Keep in mind that the Maze procedure is also an invasive procedure requiring open heart (concomitant) surgery and often a heart-lung bypass. You and your doctor may want to consider this option if you have AF and need open heart surgery for another reason, such as bypass surgery or a valve repair or replacement procedure. During this surgery, the surgeon will also create the necessary ablations that can block the abnormal electrical impulses causing your AF. Additionally, many surgeons will also remove or close off a small cul-de-sac-shaped pouch on the heart (the left atrial appendage), believed to be the primary site where stroke-causing blood clots form during AF.

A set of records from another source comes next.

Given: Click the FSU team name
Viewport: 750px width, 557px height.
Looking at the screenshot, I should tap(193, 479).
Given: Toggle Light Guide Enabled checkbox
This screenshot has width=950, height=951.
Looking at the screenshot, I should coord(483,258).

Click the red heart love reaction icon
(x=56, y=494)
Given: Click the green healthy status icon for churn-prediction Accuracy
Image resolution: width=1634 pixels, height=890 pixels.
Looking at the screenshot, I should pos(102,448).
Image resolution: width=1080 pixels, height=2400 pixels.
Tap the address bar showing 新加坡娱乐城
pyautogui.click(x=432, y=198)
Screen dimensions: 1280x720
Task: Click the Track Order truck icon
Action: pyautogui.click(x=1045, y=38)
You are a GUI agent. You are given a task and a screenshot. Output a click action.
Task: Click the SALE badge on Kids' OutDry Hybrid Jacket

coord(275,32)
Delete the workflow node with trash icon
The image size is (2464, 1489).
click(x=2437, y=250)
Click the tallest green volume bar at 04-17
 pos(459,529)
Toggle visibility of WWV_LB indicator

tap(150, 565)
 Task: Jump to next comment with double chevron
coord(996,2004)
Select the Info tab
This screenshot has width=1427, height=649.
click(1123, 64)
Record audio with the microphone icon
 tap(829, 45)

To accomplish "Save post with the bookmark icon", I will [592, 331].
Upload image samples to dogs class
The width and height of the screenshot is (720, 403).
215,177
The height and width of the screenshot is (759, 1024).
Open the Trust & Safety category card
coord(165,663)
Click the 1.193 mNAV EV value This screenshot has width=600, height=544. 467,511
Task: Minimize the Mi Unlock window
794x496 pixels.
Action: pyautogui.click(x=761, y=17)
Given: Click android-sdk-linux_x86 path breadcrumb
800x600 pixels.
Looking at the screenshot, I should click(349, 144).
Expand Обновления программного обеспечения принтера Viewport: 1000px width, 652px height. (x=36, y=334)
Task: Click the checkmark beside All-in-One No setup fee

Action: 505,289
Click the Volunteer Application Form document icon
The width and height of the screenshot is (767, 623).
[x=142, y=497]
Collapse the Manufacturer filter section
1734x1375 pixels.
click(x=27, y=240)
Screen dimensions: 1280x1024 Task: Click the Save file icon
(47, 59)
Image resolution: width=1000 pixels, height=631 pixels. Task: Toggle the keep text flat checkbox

Minimally Invasive Maze Procedure

For people who suffer from AF, but are otherwise fairly healthy, a minimally invasive Maze procedure (or Mini Maze) has continued to develop over the last several years.

For the Mini Maze, the surgeon will access your heart by making three small incisions between your ribs, through which a tiny camera and video guided instruments are inserted. As with the open heart Maze procedure, the surgeon will identify the faulty areas where abnormal electrical signals are getting through, create precise scars (ablations) to block those signals, and remove or close off the left atrial appendage, where stroke-causing blood clots often form.

The Mini Maze involves:

  • Bilateral Pulmonary Vein Isolation
  • Ablation of pulmonary ganglionic cells to reduce the recurrence of afib
  • Removal of left atrial appendage to reduce the risk of stroke with afib

A less invasive version of the traditional open chest Maze procedure, the Mini Maze technique is designed to be performed as a stand-alone operation for atrial fibrillation patients who do not have other cardiac disorders requiring surgery. This procedure requires a small chest incision near the breast and two small incisions on the chest wall for insertion of video camera and Mini Maze instruments. The Mini Maze instrument is a clamp that is placed on the atria. It emits bipolar radio frequency energy to isolate and ablate the region of the heart tissue where the arrhythmias originate. Following ablation in the atria, the surgeon also removes a small structure called the left atrial appendage, which is implicated in cardio-embolic stroke in patients with atrial fibrillation.


  • Only three hours to perform the procedure
  • Shorter length of stays: two days of hospitalization
  • Less pain and easier recovery
  • Effective treatment in eliminating atrial fibrillation and reduces the risk of stroke
  • May be able to eliminate the need for coumadin
  • Near 85% success rate in patients with recent onset/paroxysmal AF

Benefits and Surgical Risks of the Mini Maze Operation

The Mini Maze operation is the first surgical treatment that can safely, easily and reliably eliminate atrial fibrillation. It helps patients avoid lifelong drug therapy and reduces the high risk of stroke and other complications that are associated with atrial fibrillation. The Mini Maze procedure carries the same risks as other forms of heart surgery, including bleeding at the wound site, heartbeat irregularities and stroke.